Monday, May 3, 2010

losing my father......?

I still have not been able to believe that I will not see my father again- its been three years when we all saw him off on his final journey, but even now, I find him all around me- this is a comforting feeling, but not real- I know it, but dont know what to do about it.
I can hear him telling me what to do when I am confused.... I can sense his displeasure when I do something he never liked.
I find him often helping us out of problems- guiding us when its time to take a call.
I went fishing the other day; and while three times I could feel the tug at the bait at the end of my fishing line, I could catch no fish.
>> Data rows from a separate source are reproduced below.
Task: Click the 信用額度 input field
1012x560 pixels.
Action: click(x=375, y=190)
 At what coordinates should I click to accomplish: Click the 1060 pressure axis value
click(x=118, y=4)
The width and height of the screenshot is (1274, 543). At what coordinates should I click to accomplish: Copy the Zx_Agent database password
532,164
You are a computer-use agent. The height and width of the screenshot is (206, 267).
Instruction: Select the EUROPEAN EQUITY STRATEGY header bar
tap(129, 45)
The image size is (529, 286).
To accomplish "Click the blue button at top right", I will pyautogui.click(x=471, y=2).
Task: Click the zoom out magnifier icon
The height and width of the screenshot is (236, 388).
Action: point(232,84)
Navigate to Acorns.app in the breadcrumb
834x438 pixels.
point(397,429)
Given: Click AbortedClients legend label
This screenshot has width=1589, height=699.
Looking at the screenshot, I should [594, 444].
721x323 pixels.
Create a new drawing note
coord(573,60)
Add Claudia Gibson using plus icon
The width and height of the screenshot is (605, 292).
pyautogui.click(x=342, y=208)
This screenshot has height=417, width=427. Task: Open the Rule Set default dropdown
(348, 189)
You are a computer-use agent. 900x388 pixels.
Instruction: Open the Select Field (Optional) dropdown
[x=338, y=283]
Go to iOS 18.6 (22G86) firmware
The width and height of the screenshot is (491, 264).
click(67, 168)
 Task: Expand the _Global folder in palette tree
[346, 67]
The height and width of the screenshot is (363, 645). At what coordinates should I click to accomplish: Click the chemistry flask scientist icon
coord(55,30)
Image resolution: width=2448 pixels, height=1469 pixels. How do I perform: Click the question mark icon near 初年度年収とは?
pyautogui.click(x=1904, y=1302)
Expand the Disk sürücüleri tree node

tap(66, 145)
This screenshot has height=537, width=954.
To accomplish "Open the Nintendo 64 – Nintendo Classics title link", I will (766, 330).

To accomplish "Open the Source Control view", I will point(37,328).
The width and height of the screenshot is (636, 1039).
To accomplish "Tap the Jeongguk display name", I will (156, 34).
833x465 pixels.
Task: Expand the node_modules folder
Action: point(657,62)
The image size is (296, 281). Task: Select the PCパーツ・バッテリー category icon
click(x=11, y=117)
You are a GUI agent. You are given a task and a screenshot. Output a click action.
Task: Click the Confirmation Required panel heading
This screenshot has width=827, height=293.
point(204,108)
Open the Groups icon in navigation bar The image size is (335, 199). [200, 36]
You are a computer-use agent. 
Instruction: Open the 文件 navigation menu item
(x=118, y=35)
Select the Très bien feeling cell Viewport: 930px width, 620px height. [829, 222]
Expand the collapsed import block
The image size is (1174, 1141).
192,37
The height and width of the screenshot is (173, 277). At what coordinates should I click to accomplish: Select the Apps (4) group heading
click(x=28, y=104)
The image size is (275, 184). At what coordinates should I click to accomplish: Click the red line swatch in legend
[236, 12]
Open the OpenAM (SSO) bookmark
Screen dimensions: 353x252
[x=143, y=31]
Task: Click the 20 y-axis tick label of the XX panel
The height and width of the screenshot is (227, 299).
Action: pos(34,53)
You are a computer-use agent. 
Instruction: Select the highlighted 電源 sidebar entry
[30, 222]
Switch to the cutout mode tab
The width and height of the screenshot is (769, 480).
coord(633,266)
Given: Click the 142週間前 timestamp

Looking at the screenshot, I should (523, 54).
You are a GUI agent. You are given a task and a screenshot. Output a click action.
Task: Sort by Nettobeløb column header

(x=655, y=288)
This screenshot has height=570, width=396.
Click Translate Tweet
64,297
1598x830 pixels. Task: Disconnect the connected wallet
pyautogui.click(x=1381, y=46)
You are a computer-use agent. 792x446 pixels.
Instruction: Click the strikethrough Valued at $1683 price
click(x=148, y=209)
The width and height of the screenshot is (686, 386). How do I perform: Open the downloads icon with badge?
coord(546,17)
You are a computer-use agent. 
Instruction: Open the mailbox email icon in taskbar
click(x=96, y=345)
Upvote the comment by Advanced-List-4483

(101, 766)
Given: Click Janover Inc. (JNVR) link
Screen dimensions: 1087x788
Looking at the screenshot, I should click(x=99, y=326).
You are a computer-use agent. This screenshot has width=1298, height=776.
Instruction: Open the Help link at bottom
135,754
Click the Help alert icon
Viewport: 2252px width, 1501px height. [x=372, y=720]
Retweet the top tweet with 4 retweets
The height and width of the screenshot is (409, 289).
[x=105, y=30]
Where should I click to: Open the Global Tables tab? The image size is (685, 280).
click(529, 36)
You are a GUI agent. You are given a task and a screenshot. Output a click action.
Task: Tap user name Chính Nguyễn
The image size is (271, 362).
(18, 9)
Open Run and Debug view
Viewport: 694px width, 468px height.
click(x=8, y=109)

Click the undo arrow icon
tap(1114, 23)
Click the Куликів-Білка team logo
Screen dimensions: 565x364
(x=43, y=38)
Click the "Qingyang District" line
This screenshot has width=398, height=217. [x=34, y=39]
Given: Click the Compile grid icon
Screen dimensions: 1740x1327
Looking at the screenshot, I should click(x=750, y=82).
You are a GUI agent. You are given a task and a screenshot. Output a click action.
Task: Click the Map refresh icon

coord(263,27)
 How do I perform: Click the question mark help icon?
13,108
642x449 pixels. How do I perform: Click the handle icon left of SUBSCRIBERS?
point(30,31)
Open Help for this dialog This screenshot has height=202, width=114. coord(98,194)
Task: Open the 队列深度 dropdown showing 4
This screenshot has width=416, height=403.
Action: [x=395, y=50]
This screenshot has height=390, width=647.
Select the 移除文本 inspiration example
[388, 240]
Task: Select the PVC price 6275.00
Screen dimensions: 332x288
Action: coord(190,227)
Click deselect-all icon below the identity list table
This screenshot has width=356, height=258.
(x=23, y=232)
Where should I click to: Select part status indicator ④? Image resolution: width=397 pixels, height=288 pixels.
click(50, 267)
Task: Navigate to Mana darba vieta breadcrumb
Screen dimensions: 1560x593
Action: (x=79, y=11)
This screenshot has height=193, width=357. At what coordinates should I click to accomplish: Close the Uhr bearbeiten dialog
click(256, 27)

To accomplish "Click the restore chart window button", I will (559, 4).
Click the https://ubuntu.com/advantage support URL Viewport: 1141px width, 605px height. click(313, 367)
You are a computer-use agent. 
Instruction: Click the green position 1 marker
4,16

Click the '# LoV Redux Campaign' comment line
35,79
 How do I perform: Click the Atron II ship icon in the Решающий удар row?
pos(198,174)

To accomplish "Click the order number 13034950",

I could hear him telling me that this is how it has to be- the three fish had been waiting for me to come by and feed them, though my intention was different, my karma willed otherwise.
When our driver ran away with over Rs 10000 in debt he owed us, I was so much at peace because he seemed to find out and tell me that is was a karmic debt paid off finally- I felt lighter, better, releived.
So tell me- how can I believe that I do not have my father around?

2 comments:

Beena said...

Your thoughts touched my heart so deeply that it brought tears in my eyes, Dolly. I loved the way you expressed your feelings so beautifully. I must say,I connected with it instantly.
I am sure your father is watching and blessing you wherever he is!!

DOLLY SAXENA said...

thank you anjali. dads are the bestest. love them as much as you can.